◆ **Excerpted text**:
::::::

Southern schoolchildren no longer memorize the masses of commemorative
poetry--"The Conquered Banner," "Little Giffen
of Tennessee," "Ode at Magnolia Cemetery"--that my Kentucky
mother-in-law and many of her shrinking generation can still recite. Even the
singing of "Dixie" has become a
controversial act. A portrait of Lee himself was recently removed from a
temporary exhibition of famous residents in Richmond, the Confederate capital, after
threats of a black boycott.
With his gift for memorable
phrases, Lord Acton expressed the central conviction of nineteenth-century
liberalism more pithily than Mill or any other thinker: "Liberty is not a means to a higher political
end. It is itself the highest political end." He denounced slavery with
increasing intensity wherever he encountered it, whether in his study of the
ancient world or in those backwaters of the nineteenth century where it still
survived. (Its vestiges throughout the British Empire had been abolished in
1833, the year before his birth.) Nonetheless, in her excellent biography of Acton, Gertrude Himmelfarb complains that he evaded the moral issue of
Southern slavery. George Watson, the editor of Acton's notes for his unwritten
history of liberty, considers his support for the South "astounding"
and adds disapprovingly that "Acton's mind was wayward in its genius,
beyond all doubt, and ultimately conscious of the fact."

::::::

◆ **Task set**:
a – Answer these questions from the passage on Lord Acton and the South:
(i) In which city was a portrait of Lee removed from a temporary exhibition?
(ii) In what year were slavery's vestiges throughout the British Empire abolished?
(iii) Who wrote the biography that complains Acton evaded the moral issue of Southern slavery?
b – Continue the passage on Lord Acton and the South, starting after its final sentence.
The data after this point is separate material from the passage on Lord Acton and the South.

◆ **Available data**:

::::::

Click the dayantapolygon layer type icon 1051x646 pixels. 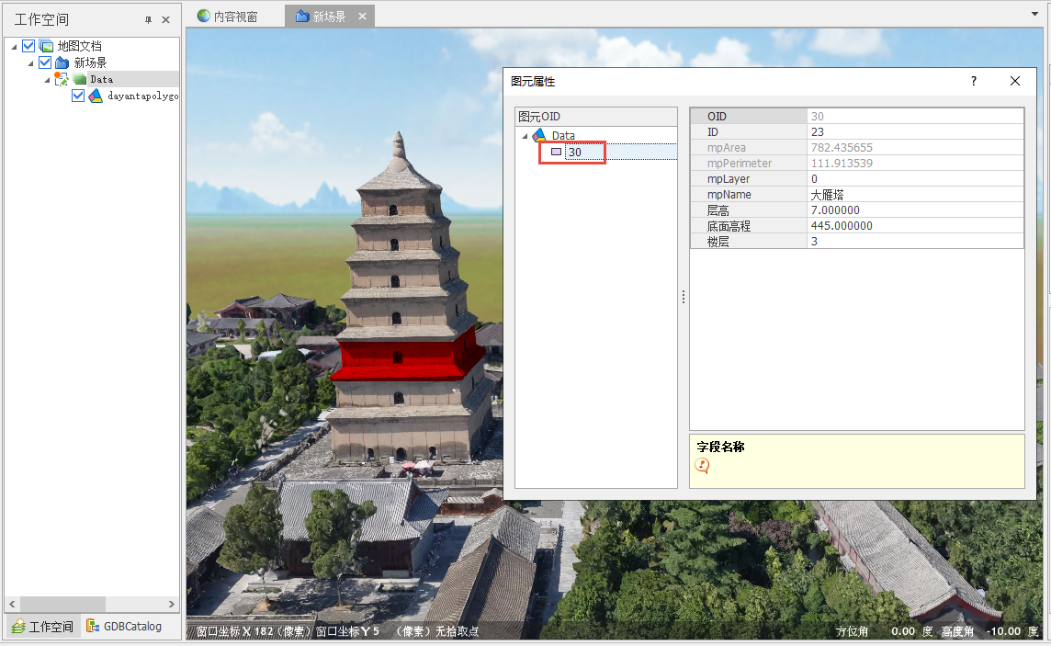96,96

::::::

◆ **Written responses**:
a –
(i) Richmond
(ii) 1833
(iii) Gertrude Himmelfarb

b –
This observation, though in
some respects well taken, merely emphasizes the anomaly; we still have to
explain it as best we can. Did Acton the liberal accept at face value the
South's claim to be a traditional agrarian society defending itself against the
worldwide onslaught of brutal capitalism? Did he, like many romantic
conservatives drunk on Sir Walter Scott, delight in seeing American democracy
fall apart at the hands of dashing, chivalric Southern gentlemen? Or did he
have better reasons?
Reviewing a German history
of the Civil War four years after it ended, Acton remarked on "that strange
combination of opposite motives which made extreme Toiles
and the most consistent Liberals unite in the same opinion." A
sufficiently ignorant Tory in 1861 might rejoice that secession had apparently
reversed the democratic threat to aristocratic privileges, gullibly accepting
at face value the fantasies whereby Carolinians and Mississippians christened
their wilderness plantations Waverly or Windsor and invented for themselves
bluer blood than Queen Victoria's. Acton
certainly admired the blue-blooded Lee, whom he hailed as a fellow opponent of
slavery. But he took pleasure in pointing out to Lee that much English support
for the Southern cause "was neither unselfish nor sincere. It sprang
partly from an exultant belief in the imminent decline and ruin of Democratic
institutions, partly from the hope that America
would be weakened by the separation, and from terror at the remote prospect of
Farragut appearing in the channel and Sherman
landing in Ireland."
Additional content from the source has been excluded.